Her dissertation topic is, of course, the canonical Chinese American poet Xiao-Wen Chou—even though she’s Taiwanese American and has no real interest in his boring, straightforward style of verse.
But when a wrench is thrown into the equation, Ingrid’s life enters a disorienting spiral that brings her very self into question.
Elaine Hsieh Chou’s debut novel “Disorientation” is funny from the get-go, in the kind of humor that is uncomfortable and sits in that discomfort until you have to at least chuckle.
Take, for example, Ingrid’s fiance, Stephen. In the paragraph where he is formally introduced, the word “plain” is used six times, plus twice with near synonyms for plain, and finally he is likened to a sex offender when in the correct lighting. “But to Ingrid, he was perfect.” And, honestly, Chou makes a good case for it, which makes their relationship all the funnier.
OK, maybe not perfect. But nothing in Ingrid’s messy life is perfect. Her stress habits—like itching her eczema-stricken ankle and popping antacids and allergy pills like they’re illicit drugs—are increasing at an alarming rate. But when a mysterious note is left in the Xiao-Wen Chou archive, Ingrid believes she may have uncovered her ticket out of dissertation hell.
Though the story begins comically and simply, the mystery builds and the reveals are dramatic. As Ingrid solves more of the Xiao-Wen Chou puzzle, her world broadens and she begins to confront her often compliant—if not complicit—role in racism. Everything so carefully routine in Ingrid’s life begins to morph; her dissertation, her rivalry with Vivian Vo, her friendship with Eunice Kim, her engagement to Stephen, and ultimately her understanding of herself.
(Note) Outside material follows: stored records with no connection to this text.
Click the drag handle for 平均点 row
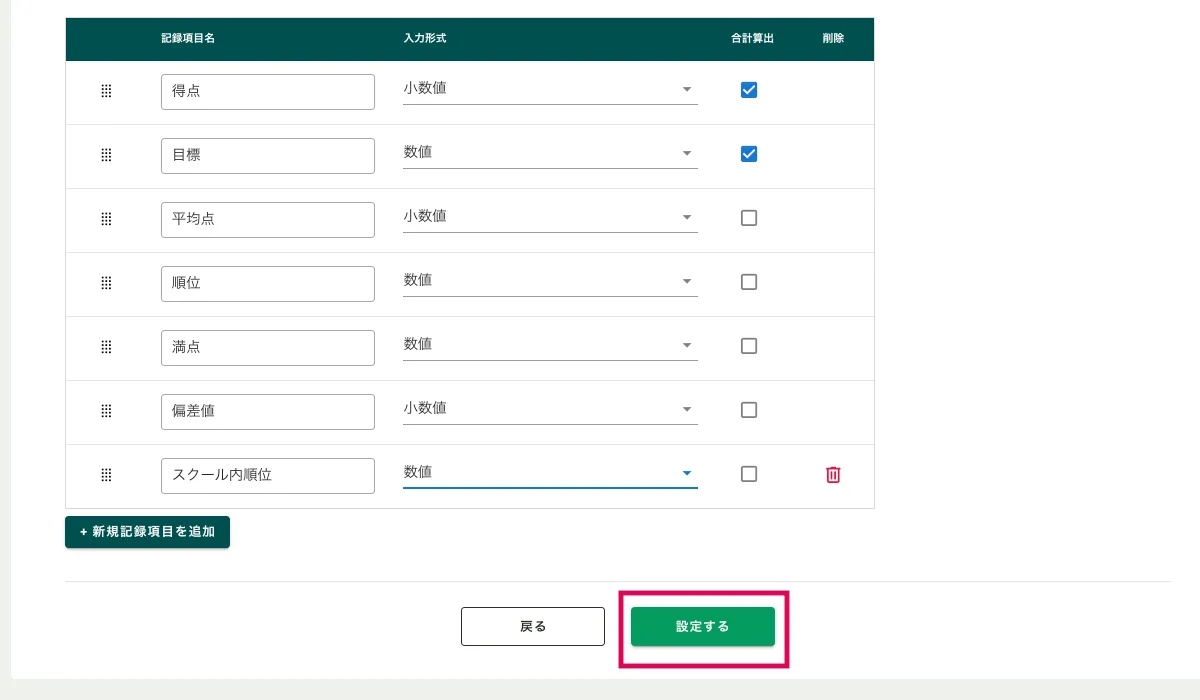Viewport: 1200px width, 700px height. pos(106,219)
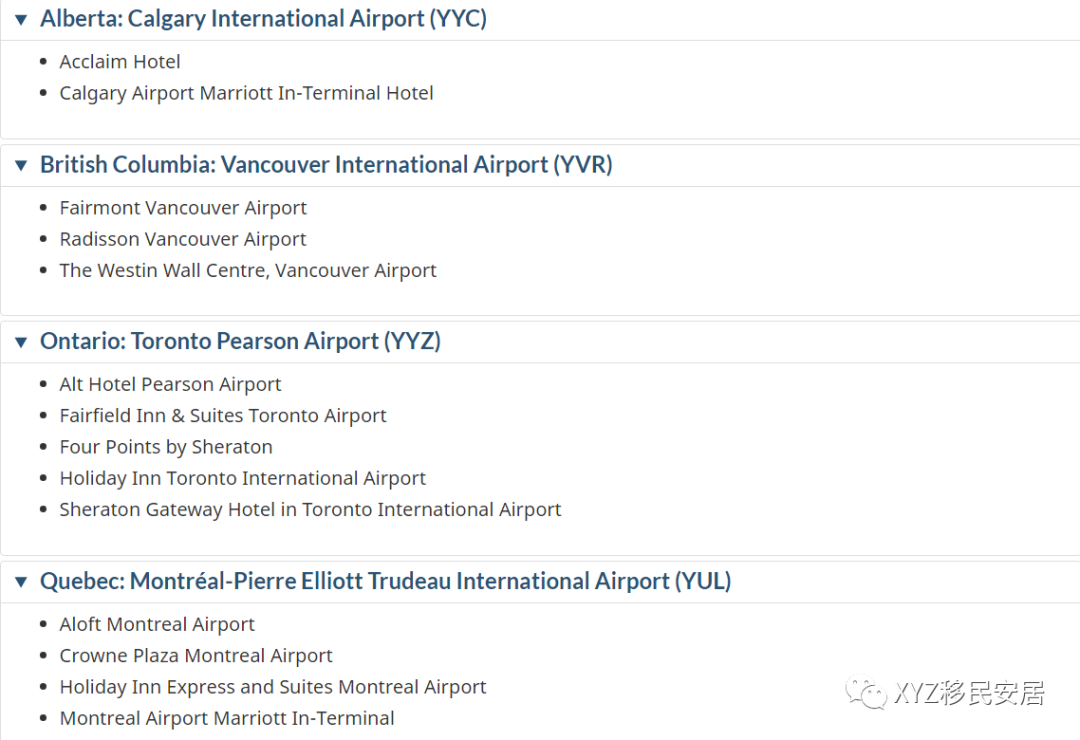Select Fairmont Vancouver Airport entry
This screenshot has width=1080, height=740.
click(183, 208)

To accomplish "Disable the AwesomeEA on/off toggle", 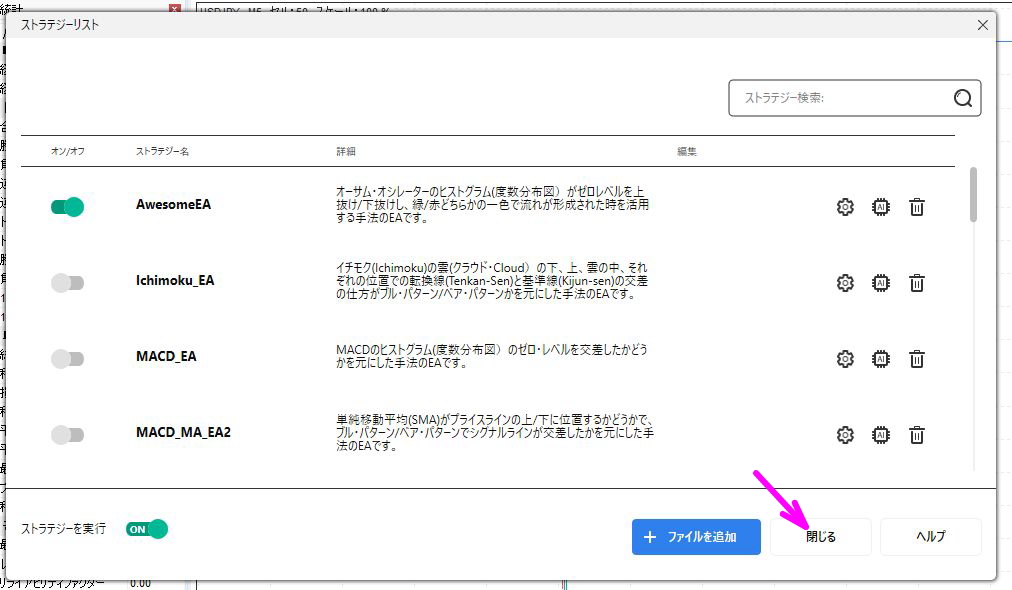I will 68,206.
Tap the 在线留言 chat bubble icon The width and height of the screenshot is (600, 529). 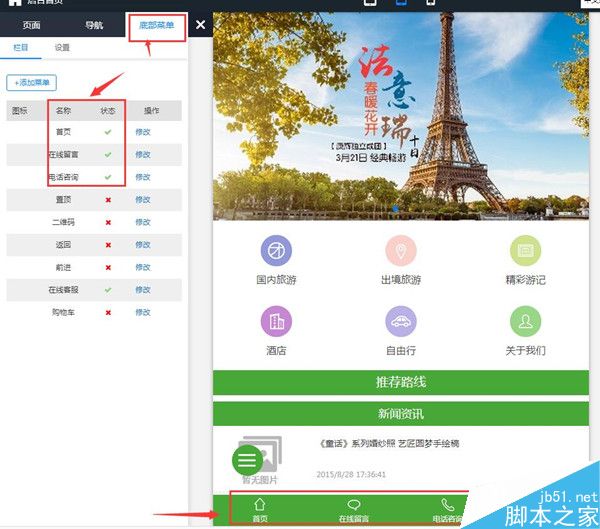pyautogui.click(x=353, y=505)
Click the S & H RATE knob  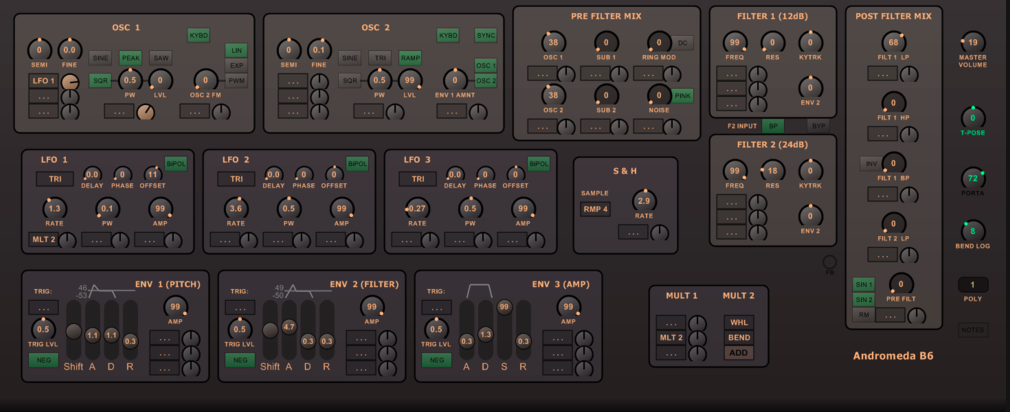tap(643, 201)
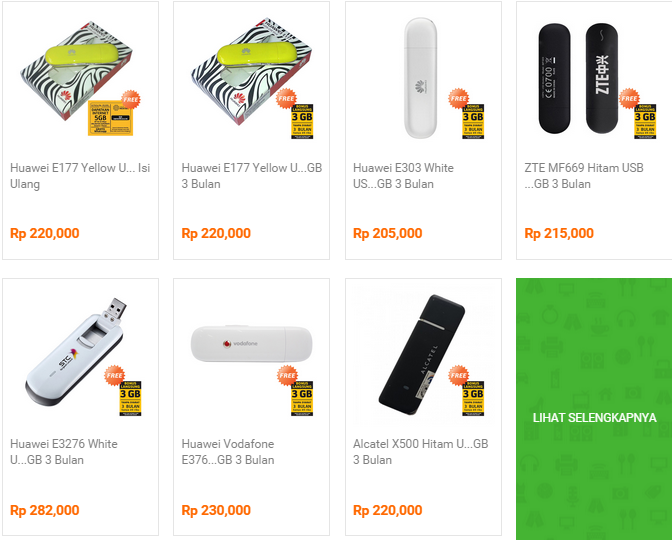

“Disorientation” satirizes academia, PC culture and every other topic it touches, bringing into question the very etymology of its title. Occasionally veering toward absurdity, the novel finds its way back to painful reality in a dizzying-yet-delightful oscillation. With chapter titles like “Chaos in the East Asian Studies Department,” Chou misses no chance to demurely poke fun.
The novel often dips into other genres, embedding college newsroom articles and TV interview transcripts. One such detour is an extended fever-dream courtroom scene, written script-style. It’s situational comedy, as wacky as an actual dream, but beneath the humorously bizarre veneer is a heart-rending analysis of Ingrid’s love life, complete with repressed memories, shame, bitter self-reflection, and a comprehensive list of movies that portray Asian women in a problematic way from the past 100 years.
Though you would never know it from how fun this wild ride is, “Disorientation” is a seminar bursting with lessons on race, gender and culture, complete with a bibliographical Notes section and everything. Chou clearly did her research.